Há outros casos complicados, diz esta veterinária. “Uma vez, vi um animal, um cãozinho, estava com tosse há um ano e meio. Os tutores só o trouxeram quando ele colapsou. Fiz o raio-x e tinha metástases pelo tórax todo. Expliquei aquilo que estava a acontecer. Acusaram-me de ter provocado o problema ao animal! Será que diriam isto aos médicos de medicina humana?”, insiste Rute Teixeira. “Até nos acusam de provocar doenças renais crónicas. Escrevem, nas redes sociais, coisas como “Nunca levem o vosso animal àquele hospital ou àquela clínica.

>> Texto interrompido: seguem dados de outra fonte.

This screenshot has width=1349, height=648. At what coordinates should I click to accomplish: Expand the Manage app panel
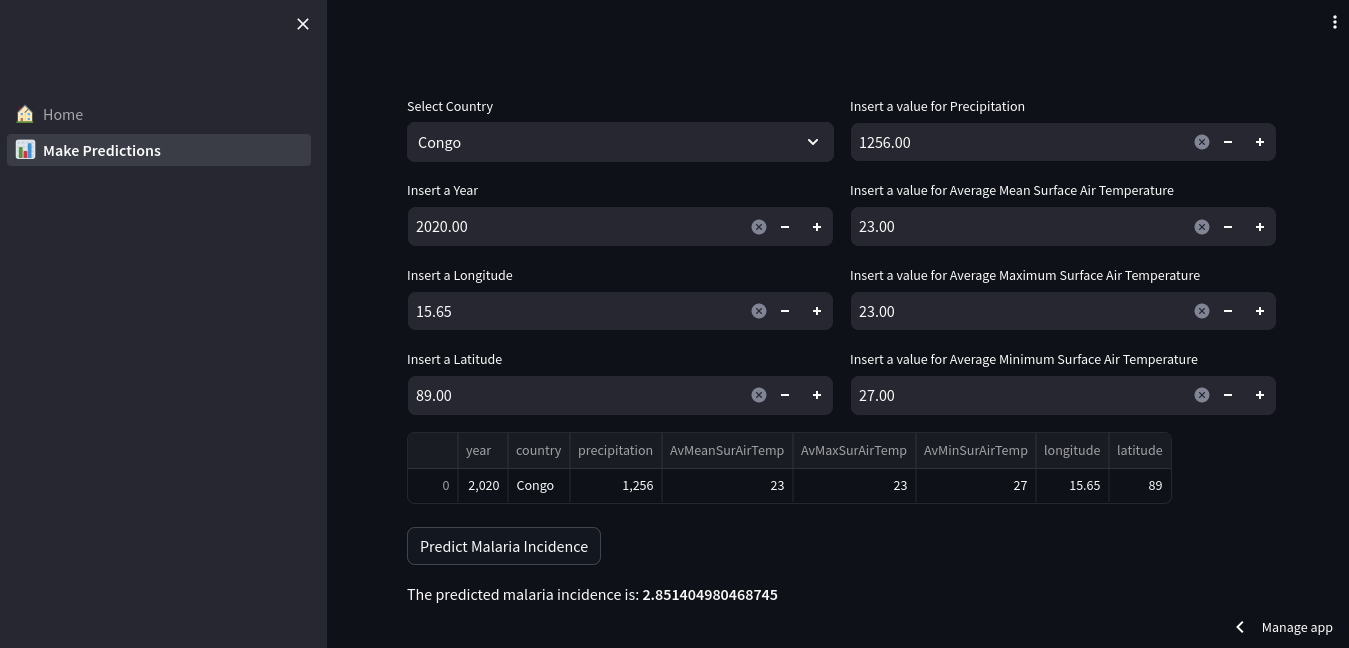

Mataram o meu cão ou o meu gato’. Estivemos a noite toda a esforçarmo-nos, o animal morre-nos nas mãos e acusam-nos!”.
“Como não há a questão de nos reconhecerem como médicos, acham que podem despejar esta mágoa em cima de nós. Não acredito que as pessoas façam isto com maldade. Ninguém perde o seu animal e decide ser mau. A dor é tão grande que a despejam na pessoa que mais ajudou a salvar o animal. Normalmente, somos muito empáticos e sofremos”. O trabalho fora de horas é outra constante. Rute ilustra-o assim: um dia foi atropelada e o marido só estranhou não estar em casa três horas e meia depois porque está habituado a que chegue a casa muito depois da hora prevista. “Ele achava aquilo totalmente normal”.

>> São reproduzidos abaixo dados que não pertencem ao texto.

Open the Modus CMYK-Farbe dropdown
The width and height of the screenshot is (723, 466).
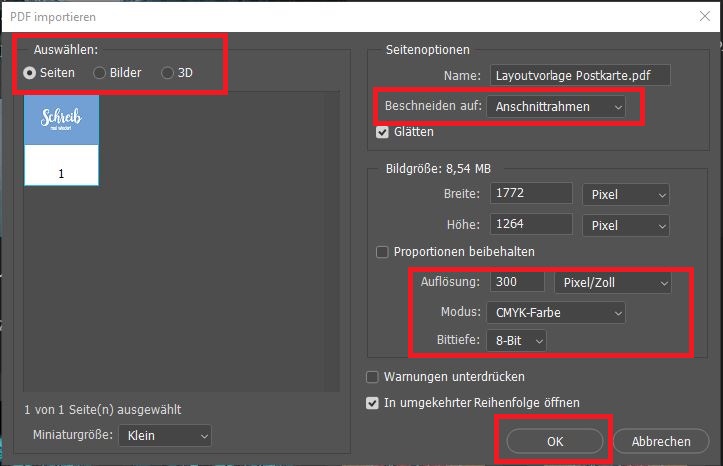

Deixa por fim um apelo:_“Dizer que qualquer pessoa pode ter um animal de companhia é perigoso: há pessoas que os compram, adotam ou encontram na rua e têm de pôr x de parte todos os meses porque os animais vão adoecer, envelhecer, podem ter acidentes, etc. E aqui os tratamentos são escandalosamente baratos. Fazemos o mesmo hemograma que se faz numa clínica qualquer lá fora. Os donos têm de pagar 10 euros e dizem que quando fazem os deles não pagam nada. É por isso que o Serviço Nacional de Saúde devia sempre, mas sempre, apresentar uma folha aos utentes com os gastos discriminados”.
“Isto só muda se as pessoas puserem a mão na consciência. Ainda há donos que nos dizem coisas como ‘Você não tem direito a chorar pelo meu animal, ele é meu e morreu, eu é que devo chorar’. Portanto, aquilo que conseguimos mudar é a nossa reação. Queremos tentar abrir a porta”, remata. “Somos polivalentes. Nos supermercados, há médicos veterinários que controlam a comida, o leite, etc. Nas lotas, há médicos que dizem que x ou y peixe não pode ser vendido e precisam de proteção policial. Passamos por muito, mas continuamos a lutar e queremos ser respeitados. Até lá, os nossos alunos têm de ter ferramentas para não sofrerem aquilo que sofremos”.